BEGIN The input

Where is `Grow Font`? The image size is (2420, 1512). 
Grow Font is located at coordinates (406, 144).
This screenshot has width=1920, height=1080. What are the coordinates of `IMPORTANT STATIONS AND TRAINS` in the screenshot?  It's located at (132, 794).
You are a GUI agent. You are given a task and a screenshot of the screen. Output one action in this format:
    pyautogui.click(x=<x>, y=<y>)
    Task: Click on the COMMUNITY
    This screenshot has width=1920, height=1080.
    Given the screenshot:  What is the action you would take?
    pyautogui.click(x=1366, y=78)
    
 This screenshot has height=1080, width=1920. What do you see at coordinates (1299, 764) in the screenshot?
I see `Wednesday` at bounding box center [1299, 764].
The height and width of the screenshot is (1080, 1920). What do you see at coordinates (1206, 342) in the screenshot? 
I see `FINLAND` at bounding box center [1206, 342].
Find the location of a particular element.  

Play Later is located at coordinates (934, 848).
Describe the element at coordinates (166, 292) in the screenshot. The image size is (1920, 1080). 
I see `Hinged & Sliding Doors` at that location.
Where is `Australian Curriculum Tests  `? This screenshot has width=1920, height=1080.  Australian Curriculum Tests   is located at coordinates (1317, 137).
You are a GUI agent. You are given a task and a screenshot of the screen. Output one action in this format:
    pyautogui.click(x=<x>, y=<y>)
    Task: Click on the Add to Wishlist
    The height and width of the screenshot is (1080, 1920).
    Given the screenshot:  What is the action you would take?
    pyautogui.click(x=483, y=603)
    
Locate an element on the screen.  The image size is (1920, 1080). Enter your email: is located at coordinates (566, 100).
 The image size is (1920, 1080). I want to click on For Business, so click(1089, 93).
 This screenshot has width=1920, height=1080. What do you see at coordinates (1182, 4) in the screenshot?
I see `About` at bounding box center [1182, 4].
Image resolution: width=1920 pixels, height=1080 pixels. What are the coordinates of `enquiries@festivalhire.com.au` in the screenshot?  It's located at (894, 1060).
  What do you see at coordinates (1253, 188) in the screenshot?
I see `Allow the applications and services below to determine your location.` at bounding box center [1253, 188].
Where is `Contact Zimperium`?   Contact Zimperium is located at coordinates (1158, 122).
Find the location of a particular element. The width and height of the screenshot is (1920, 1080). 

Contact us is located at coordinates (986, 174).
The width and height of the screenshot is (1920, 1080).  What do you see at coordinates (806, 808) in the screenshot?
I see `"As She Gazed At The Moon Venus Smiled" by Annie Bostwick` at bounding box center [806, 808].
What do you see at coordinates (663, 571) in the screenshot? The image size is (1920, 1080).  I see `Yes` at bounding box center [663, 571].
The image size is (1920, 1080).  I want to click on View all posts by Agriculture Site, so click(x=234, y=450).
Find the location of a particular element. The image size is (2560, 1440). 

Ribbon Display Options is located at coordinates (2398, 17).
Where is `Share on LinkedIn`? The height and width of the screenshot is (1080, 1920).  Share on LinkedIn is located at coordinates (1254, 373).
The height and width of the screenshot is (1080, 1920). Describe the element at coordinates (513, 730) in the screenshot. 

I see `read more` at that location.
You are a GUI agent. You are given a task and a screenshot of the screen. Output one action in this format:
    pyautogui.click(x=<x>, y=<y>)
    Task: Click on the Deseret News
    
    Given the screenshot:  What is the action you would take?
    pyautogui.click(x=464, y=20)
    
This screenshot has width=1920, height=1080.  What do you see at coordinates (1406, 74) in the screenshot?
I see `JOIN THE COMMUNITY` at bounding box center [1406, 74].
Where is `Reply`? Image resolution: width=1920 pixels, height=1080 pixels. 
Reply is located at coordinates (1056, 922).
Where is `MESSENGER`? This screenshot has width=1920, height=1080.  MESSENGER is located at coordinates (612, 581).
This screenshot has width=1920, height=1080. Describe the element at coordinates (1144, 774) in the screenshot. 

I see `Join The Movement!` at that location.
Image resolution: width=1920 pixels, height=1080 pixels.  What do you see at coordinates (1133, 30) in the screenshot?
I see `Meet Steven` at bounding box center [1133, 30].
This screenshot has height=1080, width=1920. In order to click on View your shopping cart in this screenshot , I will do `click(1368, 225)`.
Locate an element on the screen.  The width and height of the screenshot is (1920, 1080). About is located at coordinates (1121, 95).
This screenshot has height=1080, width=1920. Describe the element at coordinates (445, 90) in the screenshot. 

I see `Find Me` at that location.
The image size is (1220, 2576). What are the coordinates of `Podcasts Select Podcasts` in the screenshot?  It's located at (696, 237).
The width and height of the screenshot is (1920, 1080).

END The input

● What is expected: Rewrite the items above, changing every "GUI agent" to "interface agent" and leaving everything else the same.

● Problem solution:
Where is `Grow Font`? The image size is (2420, 1512). 
Grow Font is located at coordinates (406, 144).
This screenshot has width=1920, height=1080. What are the coordinates of `IMPORTANT STATIONS AND TRAINS` in the screenshot?  It's located at (132, 794).
You are a interface agent. You are given a task and a screenshot of the screen. Output one action in this format:
    pyautogui.click(x=<x>, y=<y>)
    Task: Click on the COMMUNITY
    This screenshot has width=1920, height=1080.
    Given the screenshot:  What is the action you would take?
    pyautogui.click(x=1366, y=78)
    
 This screenshot has height=1080, width=1920. What do you see at coordinates (1299, 764) in the screenshot?
I see `Wednesday` at bounding box center [1299, 764].
The height and width of the screenshot is (1080, 1920). What do you see at coordinates (1206, 342) in the screenshot? 
I see `FINLAND` at bounding box center [1206, 342].
Find the location of a particular element.  

Play Later is located at coordinates (934, 848).
Describe the element at coordinates (166, 292) in the screenshot. The image size is (1920, 1080). 
I see `Hinged & Sliding Doors` at that location.
Where is `Australian Curriculum Tests  `? This screenshot has width=1920, height=1080.  Australian Curriculum Tests   is located at coordinates (1317, 137).
You are a interface agent. You are given a task and a screenshot of the screen. Output one action in this format:
    pyautogui.click(x=<x>, y=<y>)
    Task: Click on the Add to Wishlist
    The height and width of the screenshot is (1080, 1920).
    Given the screenshot:  What is the action you would take?
    pyautogui.click(x=483, y=603)
    
Locate an element on the screen.  The image size is (1920, 1080). Enter your email: is located at coordinates (566, 100).
 The image size is (1920, 1080). I want to click on For Business, so click(1089, 93).
 This screenshot has width=1920, height=1080. What do you see at coordinates (1182, 4) in the screenshot?
I see `About` at bounding box center [1182, 4].
Image resolution: width=1920 pixels, height=1080 pixels. What are the coordinates of `enquiries@festivalhire.com.au` in the screenshot?  It's located at (894, 1060).
  What do you see at coordinates (1253, 188) in the screenshot?
I see `Allow the applications and services below to determine your location.` at bounding box center [1253, 188].
Where is `Contact Zimperium`?   Contact Zimperium is located at coordinates (1158, 122).
Find the location of a particular element. The width and height of the screenshot is (1920, 1080). 

Contact us is located at coordinates (986, 174).
The width and height of the screenshot is (1920, 1080).  What do you see at coordinates (806, 808) in the screenshot?
I see `"As She Gazed At The Moon Venus Smiled" by Annie Bostwick` at bounding box center [806, 808].
What do you see at coordinates (663, 571) in the screenshot? The image size is (1920, 1080).  I see `Yes` at bounding box center [663, 571].
The image size is (1920, 1080).  I want to click on View all posts by Agriculture Site, so click(x=234, y=450).
Find the location of a particular element. The image size is (2560, 1440). 

Ribbon Display Options is located at coordinates (2398, 17).
Where is `Share on LinkedIn`? The height and width of the screenshot is (1080, 1920).  Share on LinkedIn is located at coordinates (1254, 373).
The height and width of the screenshot is (1080, 1920). Describe the element at coordinates (513, 730) in the screenshot. 

I see `read more` at that location.
You are a interface agent. You are given a task and a screenshot of the screen. Output one action in this format:
    pyautogui.click(x=<x>, y=<y>)
    Task: Click on the Deseret News
    
    Given the screenshot:  What is the action you would take?
    pyautogui.click(x=464, y=20)
    
This screenshot has width=1920, height=1080.  What do you see at coordinates (1406, 74) in the screenshot?
I see `JOIN THE COMMUNITY` at bounding box center [1406, 74].
Where is `Reply`? Image resolution: width=1920 pixels, height=1080 pixels. 
Reply is located at coordinates (1056, 922).
Where is `MESSENGER`? This screenshot has width=1920, height=1080.  MESSENGER is located at coordinates (612, 581).
This screenshot has width=1920, height=1080. Describe the element at coordinates (1144, 774) in the screenshot. 

I see `Join The Movement!` at that location.
Image resolution: width=1920 pixels, height=1080 pixels.  What do you see at coordinates (1133, 30) in the screenshot?
I see `Meet Steven` at bounding box center [1133, 30].
This screenshot has height=1080, width=1920. In order to click on View your shopping cart in this screenshot , I will do `click(1368, 225)`.
Locate an element on the screen.  The width and height of the screenshot is (1920, 1080). About is located at coordinates (1121, 95).
This screenshot has height=1080, width=1920. Describe the element at coordinates (445, 90) in the screenshot. 

I see `Find Me` at that location.
The image size is (1220, 2576). What are the coordinates of `Podcasts Select Podcasts` in the screenshot?  It's located at (696, 237).
The width and height of the screenshot is (1920, 1080).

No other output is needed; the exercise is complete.